[发明专利]一种胎儿染色体非整倍体检测中DNA的检测及质控方法

权利要求书

1.一种胎儿染色体非整倍体检测中DNA的检测及质控方法，其特征在于，包括：

步骤A：样本采集、保存及质控；

步骤B：DNA提取；

步骤C：文库构建；

步骤D：文库浓度测定及保存；

步骤E：上机测序；

步骤F：结果分析；

其中，所述步骤A包括：

样本采集：采血管一采集5.0mL孕妇外周血，采集完毕后，轻柔颠倒采血管并及时将采血管放置冰箱中；采血管二采集10.0mL孕妇外周血，采集完毕后，轻柔颠倒采血管并常温保存；预冷低速离心机至温度稳定后，放入采血管二，离心分钟，吸取上清血浆，转移至置于冰盒上的2.0mLEP管中，标记相应的样品编号；预冷高速离心机至温度稳定后，放入上步所得2.0mLEP管并离心，枪头对着非白细胞沉淀处，在冰盒上吸取上清血浆，分装至置于冰盒上的1.5mLEP管中，每管转入400uL血浆，标记样品编号和血浆管数，立即放入冰箱中保存；对该保存的样品进行质控和处理。

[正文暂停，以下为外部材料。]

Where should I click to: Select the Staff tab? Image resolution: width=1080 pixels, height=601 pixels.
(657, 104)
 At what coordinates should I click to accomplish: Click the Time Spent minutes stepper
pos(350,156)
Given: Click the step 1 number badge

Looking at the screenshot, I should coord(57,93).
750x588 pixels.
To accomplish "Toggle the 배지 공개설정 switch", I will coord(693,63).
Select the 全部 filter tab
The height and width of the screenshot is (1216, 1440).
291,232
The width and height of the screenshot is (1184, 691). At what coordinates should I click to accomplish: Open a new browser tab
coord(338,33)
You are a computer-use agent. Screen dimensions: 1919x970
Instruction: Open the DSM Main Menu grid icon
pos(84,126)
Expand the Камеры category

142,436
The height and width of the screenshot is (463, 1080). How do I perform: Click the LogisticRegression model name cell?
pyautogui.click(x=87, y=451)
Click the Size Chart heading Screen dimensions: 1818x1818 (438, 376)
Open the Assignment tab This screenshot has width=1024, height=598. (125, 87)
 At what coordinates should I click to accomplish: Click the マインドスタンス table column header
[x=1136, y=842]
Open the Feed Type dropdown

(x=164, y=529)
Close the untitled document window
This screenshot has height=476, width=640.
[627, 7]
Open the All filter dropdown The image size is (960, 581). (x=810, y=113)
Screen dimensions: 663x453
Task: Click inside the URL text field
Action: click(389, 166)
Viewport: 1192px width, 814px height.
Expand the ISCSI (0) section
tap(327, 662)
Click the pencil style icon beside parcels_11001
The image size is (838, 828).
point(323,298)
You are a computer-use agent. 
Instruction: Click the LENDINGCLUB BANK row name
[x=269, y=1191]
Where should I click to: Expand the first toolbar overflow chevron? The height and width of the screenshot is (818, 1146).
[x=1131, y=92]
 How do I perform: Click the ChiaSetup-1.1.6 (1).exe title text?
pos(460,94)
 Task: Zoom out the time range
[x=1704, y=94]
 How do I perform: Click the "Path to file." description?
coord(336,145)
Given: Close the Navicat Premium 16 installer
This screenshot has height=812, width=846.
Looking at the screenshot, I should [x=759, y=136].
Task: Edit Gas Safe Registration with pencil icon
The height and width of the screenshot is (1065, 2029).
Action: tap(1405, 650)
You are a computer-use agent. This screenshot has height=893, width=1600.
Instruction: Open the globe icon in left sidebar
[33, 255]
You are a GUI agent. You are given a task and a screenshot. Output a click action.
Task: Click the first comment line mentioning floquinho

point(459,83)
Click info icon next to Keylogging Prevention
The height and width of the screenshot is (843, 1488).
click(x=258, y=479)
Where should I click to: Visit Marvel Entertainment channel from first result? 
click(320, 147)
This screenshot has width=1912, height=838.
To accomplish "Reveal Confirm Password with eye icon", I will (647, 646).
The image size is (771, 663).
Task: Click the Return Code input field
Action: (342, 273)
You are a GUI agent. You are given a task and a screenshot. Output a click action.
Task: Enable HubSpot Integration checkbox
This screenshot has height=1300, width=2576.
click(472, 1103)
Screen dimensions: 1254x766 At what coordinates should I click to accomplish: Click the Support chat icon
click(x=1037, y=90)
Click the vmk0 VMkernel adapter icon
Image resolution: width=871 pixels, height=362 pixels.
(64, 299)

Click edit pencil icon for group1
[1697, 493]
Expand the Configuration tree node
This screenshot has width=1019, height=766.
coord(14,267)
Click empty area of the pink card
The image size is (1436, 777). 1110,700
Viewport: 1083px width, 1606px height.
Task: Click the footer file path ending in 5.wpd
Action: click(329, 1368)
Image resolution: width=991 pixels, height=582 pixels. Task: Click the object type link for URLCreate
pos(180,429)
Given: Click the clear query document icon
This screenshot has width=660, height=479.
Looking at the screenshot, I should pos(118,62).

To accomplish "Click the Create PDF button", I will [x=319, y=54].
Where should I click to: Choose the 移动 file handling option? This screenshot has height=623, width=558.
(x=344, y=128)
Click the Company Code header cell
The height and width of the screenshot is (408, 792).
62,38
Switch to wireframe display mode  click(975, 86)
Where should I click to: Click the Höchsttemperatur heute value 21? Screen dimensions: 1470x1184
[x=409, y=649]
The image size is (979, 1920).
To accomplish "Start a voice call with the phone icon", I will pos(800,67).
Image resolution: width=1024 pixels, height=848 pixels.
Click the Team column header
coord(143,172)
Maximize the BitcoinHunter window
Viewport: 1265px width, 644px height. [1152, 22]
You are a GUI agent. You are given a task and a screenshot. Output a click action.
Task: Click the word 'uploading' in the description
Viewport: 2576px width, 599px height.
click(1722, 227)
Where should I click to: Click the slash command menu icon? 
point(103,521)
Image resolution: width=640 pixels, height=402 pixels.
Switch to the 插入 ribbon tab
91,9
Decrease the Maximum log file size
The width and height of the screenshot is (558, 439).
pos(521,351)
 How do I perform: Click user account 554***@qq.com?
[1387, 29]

2.根据权利要求1所述的胎儿染色体非整倍体检测中DNA的检测及质控方法，其特征在于，所述步骤C包括：

步骤a：对样本DNA进行物理打断，得到片段化DNA溶液；

步骤b：对所述片段化DNA进行末端修复及磁珠纯化，得到纯化好的平末端DNA；

步骤c：对所述平末端DNA进行接头连接，得到连接接头的DNA；

步骤d：对所述连接接头的DNA进行PCR扩增，得到文库；

其中，所述步骤c具体包括：

在离心管中依次加入平末端DNA、无核酸酶水、连接缓冲液、dNTP、DNA连接酶、P1接头和标签序列X并混匀，反应后加入磁珠吹打混匀，静置5分钟；

将离心管放置在磁力架上，待磁珠吸附完全溶液变澄清之后吸去上清；加入75％乙醇，转动离心管，溶液澄清后吸去上清；

取下离心管，离心数秒后将离心管置于磁力架上，待磁珠吸附完全之后吸去残留溶液，敞开管盖，室温晾干；

加入TE溶液，吹打混匀后静置；瞬时离心后将离心管置于磁力架上静置至溶液澄清，将管内液体转移至PCR管，得到连接接头的DNA。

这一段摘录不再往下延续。